Doctor approved suicide requests

Final Exit co-founder denies assisting deaths

The Atlanta Journal-Constitution

Sunday, March 08, 2009

Of the 200 applications for death, Dr. Lawrence Egbert approved them all.

As medical director and co-founder of the Georgia-based Final Exit Network, Egbert in the past four years approved the applications of people who wanted to die because they were diagnosed with terminal cancer.

He approved the applications of people who wanted to die because their bodies were wasting away with ALS or multiple sclerosis.

He approved the applications of people who had not been diagnosed as terminally ill but whose quality of life, in their mind, was no longer worth living.

Egbert, an 81-year-old Baltimore anesthesiologist and teacher affiliated with the Johns Hopkins University School of Medicine, said in an interview Friday that there were times when he rejected people who wanted to die, “but not very frequently.”

He said that in almost every case, by the time a person came forward to ask for help in taking their own life, “they have thought about it very, very thoroughly and for a long time. They have made the decision.”

He said that the group never “assists” in ending the lives of those who want their deaths “hastened.” “The patient does all the work. We do not help. We advise. We have very pointedly said we do not help. It’s illegal,” Egbert said.

In a court document, the Georgia Bureau of Investigation said it believes the group did cross that line into assisting the death in June of a Cumming man. John Celmer, 58, died of asphyxiation after inhaling helium while two Georgia members of the group were present, the GBI said.

The GBI says the group has a pattern of assisting people in suicides in which a “hood” is lowered over the person’s face, and the person breathes helium until losing consciousness. Death can take 10 or 20 minutes longer.

The GBI alleges that the group breaks state law by holding the hands of the person to prevent struggle or removal of the hood.

In a multistate sting operation, Egbert and Nicholas Alec Sheridan, 60, were arrested Feb. 25 in Baltimore in connection with Celmer’s death because records show they had either contacted him or, in the case of Egbert, reviewed his file.

Thomas E. Goodwin, 63, of Florida and Kennesaw and Claire Blehr, 76, of Atlanta were arrested and charged because, according to the GBI court document, they were present when Celmer took his own life.

Celmer had cancer, but after two surgeries, he was cancer-free at the time of his death, according to the GBI document, which said he was “concerned about his public appearance because of recent surgery to his face.”

Egbert said he doesn’t feel guilty for “hastening” the deaths of about 200 people.

“The only times I have felt guilty as a doctor is if my patient dies during anesthesia, when I was an anesthesiologist during surgeries,” he said.
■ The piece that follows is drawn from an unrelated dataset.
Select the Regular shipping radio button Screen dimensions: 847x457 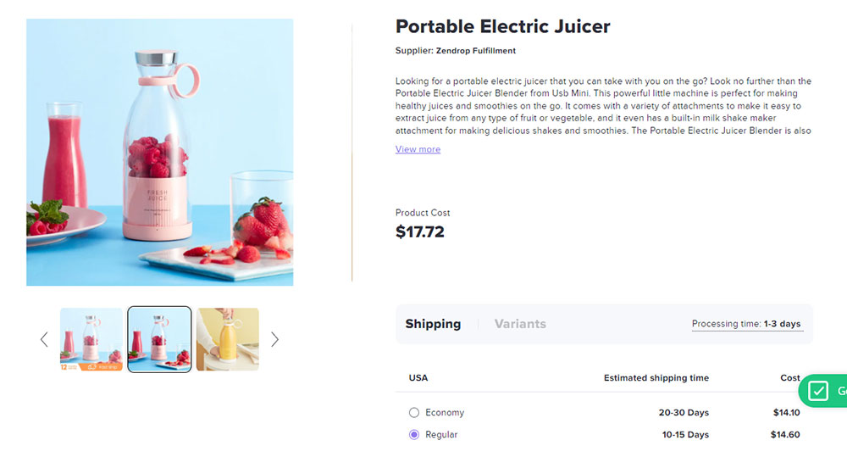(414, 435)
Since his arrest in Baltimore and two days spent in jail, Egbert said he’s getting “nothing but applause” from colleagues at Johns Hopkins and the Unitarian Church in Baltimore he said he attends —- where, last Sunday, “I got the first standing ovation in the church’s history.”

Johns Hopkins spokesman Eric Vohr said Friday that the university would not elaborate on a statement it issued the week of Egbert’s arrest that the doctor was “an unsalaried visiting assistant professor” since October 2001.

Vohr would neither confirm nor deny Egbert’s assertion that he has taught a class in medical ethics, Patients, Physicians and Society, at the school for the past seven years.

On the advice of his Atlanta attorney, Don Samuel, Egbert would not talk about the Georgia case except to say that he agreed with Final Exit Network founder Derek Humphry that Georgia could be the latest “test case” in the national debate about whether assisted suicide should be made legal, as it is in Washington state and Oregon.

He disputes critics who say certain people who seek the help of his group —- those not diagnosed by medical doctors as terminally ill with less than six months to live —- may be mentally incompetent, and wanting to die may be proof of mental illness.

“All the patients I have dealt with have psychological problems,” Egbert said. “When you have cancer you have psychological problems. If you have Lou Gehrig’s disease, you have psychological problems.”